Classification problems involving multiple classes can be addressed in different ways. One of the most popular techniques consists in dividing the original data set into two-class subsets, learning a ...different binary model for each new subset. These techniques are known as binarization strategies.
In this work, we are interested in ensemble methods by binarization techniques; in particular, we focus on the well-known one-vs-one and one-vs-all decomposition strategies, paying special attention to the final step of the ensembles, the combination of the outputs of the binary classifiers. Our aim is to develop an empirical analysis of different aggregations to combine these outputs. To do so, we develop a double study: first, we use different base classifiers in order to observe the suitability and potential of each combination within each classifier. Then, we compare the performance of these ensemble techniques with the classifiers' themselves. Hence, we also analyse the improvement with respect to the classifiers that handle multiple classes inherently.
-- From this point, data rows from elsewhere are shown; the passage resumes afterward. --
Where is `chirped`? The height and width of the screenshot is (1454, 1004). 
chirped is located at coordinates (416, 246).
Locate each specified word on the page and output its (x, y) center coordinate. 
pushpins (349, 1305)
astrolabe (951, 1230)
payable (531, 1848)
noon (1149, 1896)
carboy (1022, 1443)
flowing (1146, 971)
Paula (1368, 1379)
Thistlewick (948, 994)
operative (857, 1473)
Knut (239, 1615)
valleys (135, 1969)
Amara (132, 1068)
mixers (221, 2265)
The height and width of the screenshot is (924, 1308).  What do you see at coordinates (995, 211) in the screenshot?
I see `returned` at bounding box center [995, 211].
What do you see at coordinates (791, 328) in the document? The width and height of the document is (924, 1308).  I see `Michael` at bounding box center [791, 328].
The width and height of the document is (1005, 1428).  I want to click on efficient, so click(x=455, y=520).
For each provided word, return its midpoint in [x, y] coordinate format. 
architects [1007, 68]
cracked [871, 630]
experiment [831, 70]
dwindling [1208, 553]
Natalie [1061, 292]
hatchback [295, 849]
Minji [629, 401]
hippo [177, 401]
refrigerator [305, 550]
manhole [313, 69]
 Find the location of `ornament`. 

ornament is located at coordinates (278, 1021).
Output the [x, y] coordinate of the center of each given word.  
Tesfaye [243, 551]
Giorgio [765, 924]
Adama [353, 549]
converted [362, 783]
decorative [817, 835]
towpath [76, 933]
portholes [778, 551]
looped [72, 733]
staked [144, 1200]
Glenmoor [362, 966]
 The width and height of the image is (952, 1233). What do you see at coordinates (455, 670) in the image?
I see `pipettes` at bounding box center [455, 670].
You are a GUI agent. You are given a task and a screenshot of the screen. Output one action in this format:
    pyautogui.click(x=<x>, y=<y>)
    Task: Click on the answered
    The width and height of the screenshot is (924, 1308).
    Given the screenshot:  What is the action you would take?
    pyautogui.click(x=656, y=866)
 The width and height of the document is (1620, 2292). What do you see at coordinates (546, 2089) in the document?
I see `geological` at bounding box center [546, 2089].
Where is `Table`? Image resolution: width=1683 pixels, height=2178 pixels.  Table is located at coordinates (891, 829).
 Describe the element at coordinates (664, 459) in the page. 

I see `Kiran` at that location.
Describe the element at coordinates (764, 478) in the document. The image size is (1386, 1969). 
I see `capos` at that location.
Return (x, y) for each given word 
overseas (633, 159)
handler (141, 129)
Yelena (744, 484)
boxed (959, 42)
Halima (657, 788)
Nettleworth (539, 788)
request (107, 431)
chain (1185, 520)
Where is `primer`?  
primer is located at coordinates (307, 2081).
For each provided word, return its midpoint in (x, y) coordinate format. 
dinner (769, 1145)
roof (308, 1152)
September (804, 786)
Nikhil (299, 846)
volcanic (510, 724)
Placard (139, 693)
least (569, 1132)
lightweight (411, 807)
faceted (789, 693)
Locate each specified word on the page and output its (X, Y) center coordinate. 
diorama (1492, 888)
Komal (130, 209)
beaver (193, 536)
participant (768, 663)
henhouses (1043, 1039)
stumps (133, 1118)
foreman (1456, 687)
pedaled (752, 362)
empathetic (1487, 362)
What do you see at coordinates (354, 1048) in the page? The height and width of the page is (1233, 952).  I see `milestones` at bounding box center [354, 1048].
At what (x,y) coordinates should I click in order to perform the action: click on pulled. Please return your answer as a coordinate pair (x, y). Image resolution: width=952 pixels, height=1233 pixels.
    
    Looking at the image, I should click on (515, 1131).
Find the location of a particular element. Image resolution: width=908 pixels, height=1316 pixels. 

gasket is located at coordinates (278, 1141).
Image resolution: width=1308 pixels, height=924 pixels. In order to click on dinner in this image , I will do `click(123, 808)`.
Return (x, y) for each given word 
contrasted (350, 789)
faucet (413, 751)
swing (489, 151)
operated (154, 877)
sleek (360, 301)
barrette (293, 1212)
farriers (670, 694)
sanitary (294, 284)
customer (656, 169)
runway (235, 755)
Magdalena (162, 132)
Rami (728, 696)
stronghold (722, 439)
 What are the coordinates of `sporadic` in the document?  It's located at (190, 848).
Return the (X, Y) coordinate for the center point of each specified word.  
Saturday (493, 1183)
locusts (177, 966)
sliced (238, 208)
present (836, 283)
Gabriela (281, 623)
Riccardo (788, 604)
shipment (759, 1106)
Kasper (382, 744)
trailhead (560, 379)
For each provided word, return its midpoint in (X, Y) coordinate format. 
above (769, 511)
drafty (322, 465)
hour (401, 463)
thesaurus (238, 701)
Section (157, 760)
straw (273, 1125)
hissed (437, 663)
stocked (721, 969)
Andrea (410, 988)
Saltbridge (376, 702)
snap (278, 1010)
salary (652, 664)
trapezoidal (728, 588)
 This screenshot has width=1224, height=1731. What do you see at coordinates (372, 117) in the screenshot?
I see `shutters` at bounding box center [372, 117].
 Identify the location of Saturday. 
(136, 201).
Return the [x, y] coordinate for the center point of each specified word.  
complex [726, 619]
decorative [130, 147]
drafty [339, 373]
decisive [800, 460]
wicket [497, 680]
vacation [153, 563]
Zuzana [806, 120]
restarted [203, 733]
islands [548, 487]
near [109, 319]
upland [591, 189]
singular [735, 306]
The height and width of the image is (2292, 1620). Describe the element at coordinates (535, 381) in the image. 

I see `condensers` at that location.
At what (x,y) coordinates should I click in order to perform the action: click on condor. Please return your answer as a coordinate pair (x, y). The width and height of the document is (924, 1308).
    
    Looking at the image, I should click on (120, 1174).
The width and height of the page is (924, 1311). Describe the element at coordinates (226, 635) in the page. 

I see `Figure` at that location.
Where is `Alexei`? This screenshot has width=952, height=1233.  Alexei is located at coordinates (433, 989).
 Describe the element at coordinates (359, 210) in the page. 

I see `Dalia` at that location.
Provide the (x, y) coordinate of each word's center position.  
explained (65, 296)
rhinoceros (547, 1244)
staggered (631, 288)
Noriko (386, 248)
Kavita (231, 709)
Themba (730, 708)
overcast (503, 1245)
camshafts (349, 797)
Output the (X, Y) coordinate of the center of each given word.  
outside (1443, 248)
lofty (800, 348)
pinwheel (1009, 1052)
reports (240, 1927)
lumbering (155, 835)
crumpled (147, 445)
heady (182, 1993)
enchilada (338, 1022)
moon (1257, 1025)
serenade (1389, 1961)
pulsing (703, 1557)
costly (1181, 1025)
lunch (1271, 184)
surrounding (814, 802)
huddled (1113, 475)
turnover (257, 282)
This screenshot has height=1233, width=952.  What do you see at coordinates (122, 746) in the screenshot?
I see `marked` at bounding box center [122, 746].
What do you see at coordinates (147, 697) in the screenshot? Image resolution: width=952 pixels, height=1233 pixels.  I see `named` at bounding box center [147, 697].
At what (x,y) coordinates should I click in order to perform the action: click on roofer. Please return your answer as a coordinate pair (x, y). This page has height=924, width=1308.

We carry out the experimental study with several well-known algorithms of the literature such as Support Vector Machines, Decision Trees, Instance Based Learning or Rule Based Systems. We will show, supported by several statistical analyses, the goodness of the binarization techniques with respect to the base classifiers and finally we will point out the most robust techniques within this framework.
► One-vs-one and one-vs-all are ensembles for multi-class problems. ► The confidence estimates and their aggregation are key factors of these ensembles. ► Aggregations based on voting and estimation of probabilities are the most robust. ► One-vs-one is more robust, one-vs-all has received less attention. ► Binarization is beneficial even when it is not necessary.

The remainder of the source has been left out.